Your instructions -> For the listing below, return the line containing "Обсудить (3) (62, 2257)", the line containing "[EMAIL] (252, 1468)", and all lines in between, exactly as written and nothing else.

***

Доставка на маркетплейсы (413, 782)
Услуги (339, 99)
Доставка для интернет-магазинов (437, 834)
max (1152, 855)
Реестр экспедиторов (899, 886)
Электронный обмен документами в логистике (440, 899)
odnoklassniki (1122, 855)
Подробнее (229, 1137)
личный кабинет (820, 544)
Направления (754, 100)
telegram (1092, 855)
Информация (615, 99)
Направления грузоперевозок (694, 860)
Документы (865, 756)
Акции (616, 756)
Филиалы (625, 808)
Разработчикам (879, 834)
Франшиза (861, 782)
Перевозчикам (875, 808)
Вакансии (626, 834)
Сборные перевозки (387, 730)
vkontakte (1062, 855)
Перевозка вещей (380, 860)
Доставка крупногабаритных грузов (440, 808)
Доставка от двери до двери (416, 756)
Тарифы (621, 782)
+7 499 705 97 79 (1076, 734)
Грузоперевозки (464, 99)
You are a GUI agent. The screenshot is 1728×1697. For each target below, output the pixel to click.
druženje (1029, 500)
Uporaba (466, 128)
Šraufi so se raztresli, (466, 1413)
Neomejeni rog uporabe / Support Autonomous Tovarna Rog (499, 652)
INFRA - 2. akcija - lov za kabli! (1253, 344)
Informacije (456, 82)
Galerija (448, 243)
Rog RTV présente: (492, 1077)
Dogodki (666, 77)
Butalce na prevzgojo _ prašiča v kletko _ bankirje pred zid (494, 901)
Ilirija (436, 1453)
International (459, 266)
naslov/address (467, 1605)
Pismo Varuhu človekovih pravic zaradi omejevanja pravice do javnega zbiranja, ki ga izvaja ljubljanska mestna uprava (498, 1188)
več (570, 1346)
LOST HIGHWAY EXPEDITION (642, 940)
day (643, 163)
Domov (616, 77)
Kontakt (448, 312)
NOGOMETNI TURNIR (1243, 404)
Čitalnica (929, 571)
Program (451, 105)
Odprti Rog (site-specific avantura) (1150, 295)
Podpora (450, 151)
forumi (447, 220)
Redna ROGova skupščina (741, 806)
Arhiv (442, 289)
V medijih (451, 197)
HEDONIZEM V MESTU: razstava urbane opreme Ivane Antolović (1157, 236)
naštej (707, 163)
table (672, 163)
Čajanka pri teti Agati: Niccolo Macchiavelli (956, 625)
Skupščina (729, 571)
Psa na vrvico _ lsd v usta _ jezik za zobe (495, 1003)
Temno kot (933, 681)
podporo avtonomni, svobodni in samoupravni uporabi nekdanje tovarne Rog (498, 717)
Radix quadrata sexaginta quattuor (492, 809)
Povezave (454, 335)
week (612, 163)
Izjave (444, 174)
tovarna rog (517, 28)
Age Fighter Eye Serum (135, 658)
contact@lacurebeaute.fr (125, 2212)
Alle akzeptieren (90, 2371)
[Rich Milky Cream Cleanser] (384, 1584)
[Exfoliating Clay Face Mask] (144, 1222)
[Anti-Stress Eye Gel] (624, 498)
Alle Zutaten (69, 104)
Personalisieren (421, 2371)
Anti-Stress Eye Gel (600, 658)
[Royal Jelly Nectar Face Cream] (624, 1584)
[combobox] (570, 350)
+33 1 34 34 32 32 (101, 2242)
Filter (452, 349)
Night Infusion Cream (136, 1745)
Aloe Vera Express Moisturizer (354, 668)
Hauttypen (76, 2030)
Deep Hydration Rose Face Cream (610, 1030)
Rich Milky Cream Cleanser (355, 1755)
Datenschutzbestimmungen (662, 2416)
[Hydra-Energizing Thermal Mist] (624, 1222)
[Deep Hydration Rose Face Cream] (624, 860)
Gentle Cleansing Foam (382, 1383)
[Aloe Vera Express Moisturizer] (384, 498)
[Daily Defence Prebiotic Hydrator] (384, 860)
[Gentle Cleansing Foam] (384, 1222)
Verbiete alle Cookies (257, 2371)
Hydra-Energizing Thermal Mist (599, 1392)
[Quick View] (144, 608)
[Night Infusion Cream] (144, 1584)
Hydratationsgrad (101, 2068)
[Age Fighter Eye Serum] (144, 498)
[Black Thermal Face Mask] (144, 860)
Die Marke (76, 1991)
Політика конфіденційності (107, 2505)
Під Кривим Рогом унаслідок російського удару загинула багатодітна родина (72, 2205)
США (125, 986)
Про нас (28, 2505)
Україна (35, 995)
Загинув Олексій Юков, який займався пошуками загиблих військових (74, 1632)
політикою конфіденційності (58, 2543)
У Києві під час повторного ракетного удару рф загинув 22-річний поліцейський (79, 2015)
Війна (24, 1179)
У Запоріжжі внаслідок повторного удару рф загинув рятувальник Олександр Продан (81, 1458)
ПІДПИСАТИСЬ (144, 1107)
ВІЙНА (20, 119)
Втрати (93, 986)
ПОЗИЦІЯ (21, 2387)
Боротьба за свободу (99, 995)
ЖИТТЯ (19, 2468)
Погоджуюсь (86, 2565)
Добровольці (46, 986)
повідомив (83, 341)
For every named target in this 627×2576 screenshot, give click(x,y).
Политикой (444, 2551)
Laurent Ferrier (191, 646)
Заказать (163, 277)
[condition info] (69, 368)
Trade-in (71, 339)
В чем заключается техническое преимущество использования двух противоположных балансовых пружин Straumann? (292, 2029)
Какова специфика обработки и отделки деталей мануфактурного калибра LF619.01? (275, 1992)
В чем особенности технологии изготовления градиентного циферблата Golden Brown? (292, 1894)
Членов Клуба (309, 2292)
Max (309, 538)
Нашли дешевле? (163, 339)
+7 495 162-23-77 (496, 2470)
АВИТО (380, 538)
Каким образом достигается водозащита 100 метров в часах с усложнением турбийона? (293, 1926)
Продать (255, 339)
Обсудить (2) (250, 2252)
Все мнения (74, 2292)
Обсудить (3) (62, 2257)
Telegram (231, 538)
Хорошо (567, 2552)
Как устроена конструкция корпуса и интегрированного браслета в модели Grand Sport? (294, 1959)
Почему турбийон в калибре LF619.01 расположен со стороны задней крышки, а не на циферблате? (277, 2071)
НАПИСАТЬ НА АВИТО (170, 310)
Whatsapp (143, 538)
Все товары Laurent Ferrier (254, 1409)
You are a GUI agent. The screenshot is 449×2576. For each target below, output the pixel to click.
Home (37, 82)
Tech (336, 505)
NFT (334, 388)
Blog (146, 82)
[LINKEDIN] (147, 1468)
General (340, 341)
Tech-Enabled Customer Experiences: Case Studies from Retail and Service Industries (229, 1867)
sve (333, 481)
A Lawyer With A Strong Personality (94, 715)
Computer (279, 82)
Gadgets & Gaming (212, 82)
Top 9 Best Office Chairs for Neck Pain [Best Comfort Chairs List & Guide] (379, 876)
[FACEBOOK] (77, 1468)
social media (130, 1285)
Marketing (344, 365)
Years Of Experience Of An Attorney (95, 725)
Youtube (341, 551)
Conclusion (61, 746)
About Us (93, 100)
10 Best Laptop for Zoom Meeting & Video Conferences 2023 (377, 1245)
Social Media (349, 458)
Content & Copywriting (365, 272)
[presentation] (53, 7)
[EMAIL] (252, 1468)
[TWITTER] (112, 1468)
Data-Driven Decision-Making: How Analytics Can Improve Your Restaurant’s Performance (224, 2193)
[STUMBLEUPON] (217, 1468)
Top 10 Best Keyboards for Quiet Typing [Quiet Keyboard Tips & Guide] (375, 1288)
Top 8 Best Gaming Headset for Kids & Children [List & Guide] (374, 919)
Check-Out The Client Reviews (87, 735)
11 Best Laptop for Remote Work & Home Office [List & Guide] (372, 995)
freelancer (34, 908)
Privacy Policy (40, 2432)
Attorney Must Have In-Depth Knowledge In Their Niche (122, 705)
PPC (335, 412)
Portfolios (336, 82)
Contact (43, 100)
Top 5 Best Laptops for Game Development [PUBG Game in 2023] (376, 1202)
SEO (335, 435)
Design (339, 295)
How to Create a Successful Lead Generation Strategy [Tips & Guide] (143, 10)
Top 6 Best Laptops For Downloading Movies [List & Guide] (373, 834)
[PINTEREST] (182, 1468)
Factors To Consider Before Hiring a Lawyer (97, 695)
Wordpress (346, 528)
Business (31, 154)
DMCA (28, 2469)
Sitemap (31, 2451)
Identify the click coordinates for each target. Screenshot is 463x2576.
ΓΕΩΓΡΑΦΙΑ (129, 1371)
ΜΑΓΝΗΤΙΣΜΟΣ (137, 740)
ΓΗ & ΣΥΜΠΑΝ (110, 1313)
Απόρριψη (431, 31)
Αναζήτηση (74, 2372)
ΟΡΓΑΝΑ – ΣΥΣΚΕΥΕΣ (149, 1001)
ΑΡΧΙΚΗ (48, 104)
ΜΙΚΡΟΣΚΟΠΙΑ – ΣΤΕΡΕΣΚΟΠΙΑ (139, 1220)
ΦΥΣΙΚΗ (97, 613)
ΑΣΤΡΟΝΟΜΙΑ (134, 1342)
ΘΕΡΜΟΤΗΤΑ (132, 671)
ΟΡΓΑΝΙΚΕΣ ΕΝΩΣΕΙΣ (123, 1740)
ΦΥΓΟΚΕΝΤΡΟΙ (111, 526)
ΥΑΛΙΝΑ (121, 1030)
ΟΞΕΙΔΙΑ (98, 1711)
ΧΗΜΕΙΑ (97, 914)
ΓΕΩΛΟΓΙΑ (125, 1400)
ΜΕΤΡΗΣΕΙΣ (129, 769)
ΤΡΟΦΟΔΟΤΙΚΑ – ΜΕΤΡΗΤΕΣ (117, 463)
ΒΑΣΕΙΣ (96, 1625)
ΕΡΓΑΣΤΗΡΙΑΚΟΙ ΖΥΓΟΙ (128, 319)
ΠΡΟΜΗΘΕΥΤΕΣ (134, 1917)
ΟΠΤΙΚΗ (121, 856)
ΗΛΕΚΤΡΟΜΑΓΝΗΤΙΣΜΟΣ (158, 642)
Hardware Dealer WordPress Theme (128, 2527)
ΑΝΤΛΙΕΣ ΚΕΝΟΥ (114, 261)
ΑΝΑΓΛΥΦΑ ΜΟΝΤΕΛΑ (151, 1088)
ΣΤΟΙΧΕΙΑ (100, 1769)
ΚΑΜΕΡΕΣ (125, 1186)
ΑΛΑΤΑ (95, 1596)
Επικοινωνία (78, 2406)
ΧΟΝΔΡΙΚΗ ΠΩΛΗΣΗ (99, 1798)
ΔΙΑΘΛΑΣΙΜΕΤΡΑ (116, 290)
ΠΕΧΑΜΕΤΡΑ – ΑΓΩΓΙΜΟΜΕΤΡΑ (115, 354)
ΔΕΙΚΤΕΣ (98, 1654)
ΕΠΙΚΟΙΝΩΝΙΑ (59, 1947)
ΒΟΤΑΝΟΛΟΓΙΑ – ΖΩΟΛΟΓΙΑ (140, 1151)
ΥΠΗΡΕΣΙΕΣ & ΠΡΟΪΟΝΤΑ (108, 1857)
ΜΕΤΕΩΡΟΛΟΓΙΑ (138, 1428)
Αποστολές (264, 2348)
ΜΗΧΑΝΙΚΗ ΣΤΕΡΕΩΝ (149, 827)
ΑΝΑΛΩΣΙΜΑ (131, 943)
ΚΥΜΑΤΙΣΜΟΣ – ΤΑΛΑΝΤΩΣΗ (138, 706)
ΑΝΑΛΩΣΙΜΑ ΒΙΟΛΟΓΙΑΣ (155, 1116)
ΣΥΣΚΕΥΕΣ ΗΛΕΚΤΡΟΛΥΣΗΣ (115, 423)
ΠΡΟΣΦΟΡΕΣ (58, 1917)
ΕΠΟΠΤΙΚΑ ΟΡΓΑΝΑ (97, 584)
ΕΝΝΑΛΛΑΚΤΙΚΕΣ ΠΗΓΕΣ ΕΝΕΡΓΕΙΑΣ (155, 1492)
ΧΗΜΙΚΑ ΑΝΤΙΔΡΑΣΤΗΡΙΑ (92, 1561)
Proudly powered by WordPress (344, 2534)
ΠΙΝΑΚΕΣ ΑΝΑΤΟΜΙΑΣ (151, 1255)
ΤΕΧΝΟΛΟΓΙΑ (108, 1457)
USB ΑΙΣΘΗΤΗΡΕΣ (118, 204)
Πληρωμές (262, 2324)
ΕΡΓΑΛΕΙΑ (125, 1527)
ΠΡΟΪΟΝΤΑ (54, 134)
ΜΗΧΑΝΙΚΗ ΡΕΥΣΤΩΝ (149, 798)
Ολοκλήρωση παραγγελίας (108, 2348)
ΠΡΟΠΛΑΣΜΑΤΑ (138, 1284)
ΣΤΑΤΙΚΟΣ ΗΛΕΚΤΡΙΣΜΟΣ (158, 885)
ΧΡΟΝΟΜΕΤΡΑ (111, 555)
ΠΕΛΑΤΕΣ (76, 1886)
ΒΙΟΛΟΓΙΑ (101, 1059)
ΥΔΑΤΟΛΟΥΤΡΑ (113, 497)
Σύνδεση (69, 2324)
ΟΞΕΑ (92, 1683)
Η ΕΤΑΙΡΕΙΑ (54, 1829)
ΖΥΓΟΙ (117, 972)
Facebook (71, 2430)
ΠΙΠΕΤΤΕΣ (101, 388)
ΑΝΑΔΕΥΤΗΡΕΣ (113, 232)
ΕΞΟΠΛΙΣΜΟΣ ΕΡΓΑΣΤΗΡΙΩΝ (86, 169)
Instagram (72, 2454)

***

Solution to this exercise ->
Обсудить (3) (62, 2257)
Telegram (231, 538)
Хорошо (567, 2552)
Как устроена конструкция корпуса и интегрированного браслета в модели Grand Sport? (294, 1959)
Почему турбийон в калибре LF619.01 расположен со стороны задней крышки, а не на циферблате? (277, 2071)
НАПИСАТЬ НА АВИТО (170, 310)
Whatsapp (143, 538)
Все товары Laurent Ferrier (254, 1409)
You are a GUI agent. The screenshot is 449×2576. For each target below, output the pixel to click.
Home (37, 82)
Tech (336, 505)
NFT (334, 388)
Blog (146, 82)
[LINKEDIN] (147, 1468)
General (340, 341)
Tech-Enabled Customer Experiences: Case Studies from Retail and Service Industries (229, 1867)
sve (333, 481)
A Lawyer With A Strong Personality (94, 715)
Computer (279, 82)
Gadgets & Gaming (212, 82)
Top 9 Best Office Chairs for Neck Pain [Best Comfort Chairs List & Guide] (379, 876)
[FACEBOOK] (77, 1468)
social media (130, 1285)
Marketing (344, 365)
Years Of Experience Of An Attorney (95, 725)
Youtube (341, 551)
Conclusion (61, 746)
About Us (93, 100)
10 Best Laptop for Zoom Meeting & Video Conferences 2023 (377, 1245)
Social Media (349, 458)
Content & Copywriting (365, 272)
[presentation] (53, 7)
[EMAIL] (252, 1468)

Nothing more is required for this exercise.